> _What is being asked_: Write out exactly, excluding pictures, the lines from the one containing "Click the Read more text link" through the end of the data, both included.

> _Provided data_:
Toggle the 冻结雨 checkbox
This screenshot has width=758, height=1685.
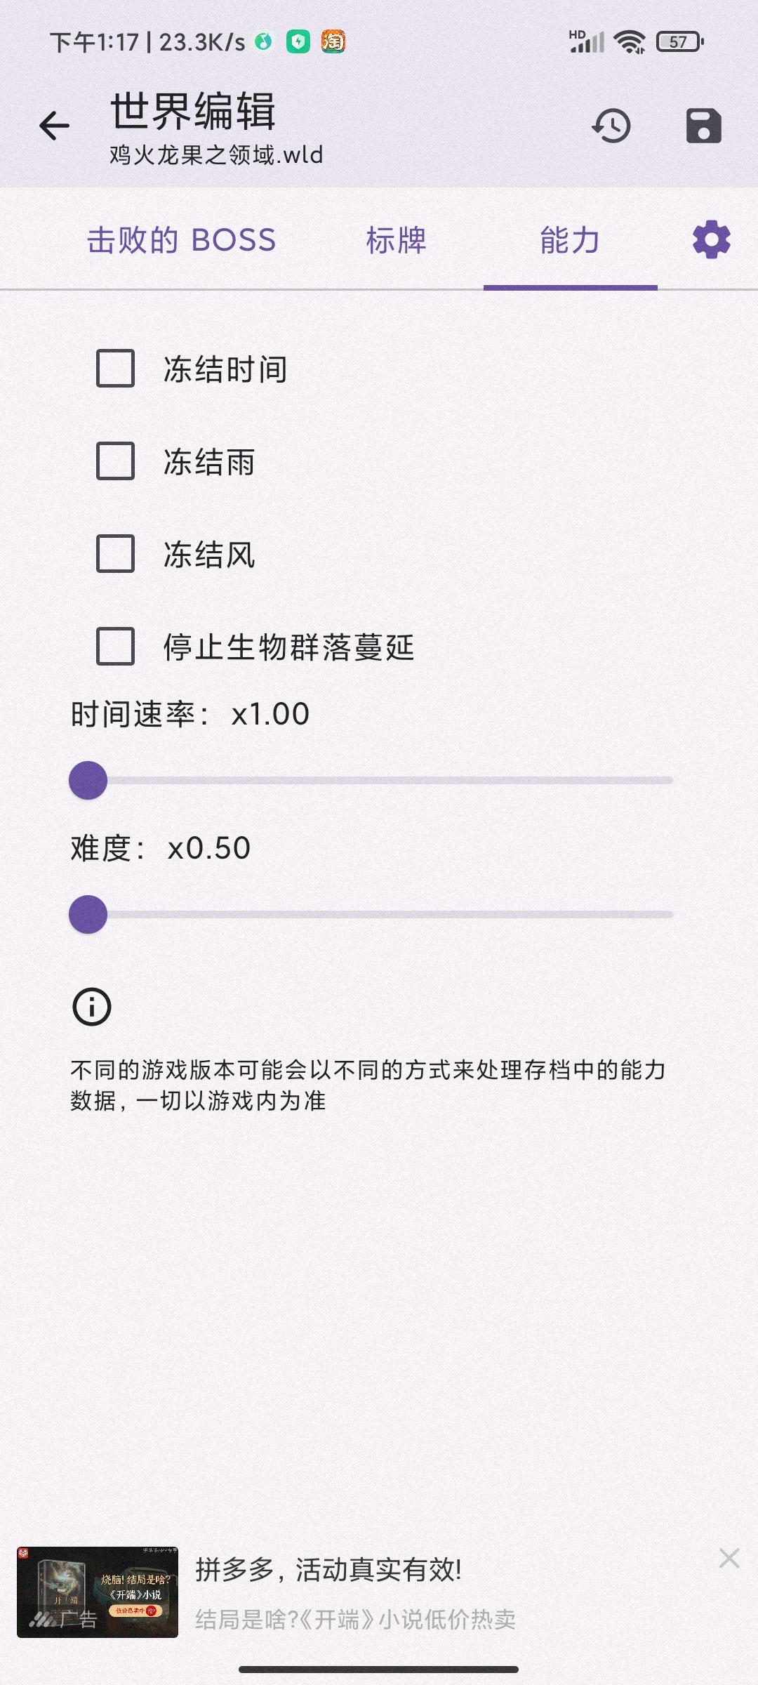click(115, 461)
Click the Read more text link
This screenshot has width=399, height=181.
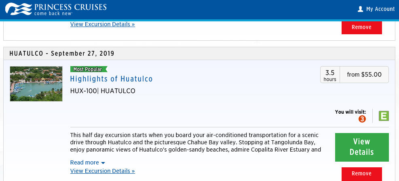click(84, 162)
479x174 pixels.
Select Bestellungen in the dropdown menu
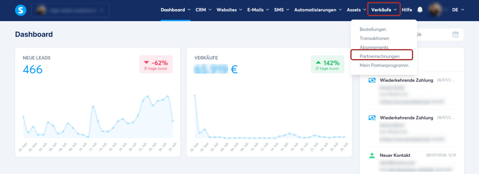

> _Exercise response_:
Click the Read more text link
This screenshot has width=399, height=181.
click(84, 162)
479x174 pixels.
Select Bestellungen in the dropdown menu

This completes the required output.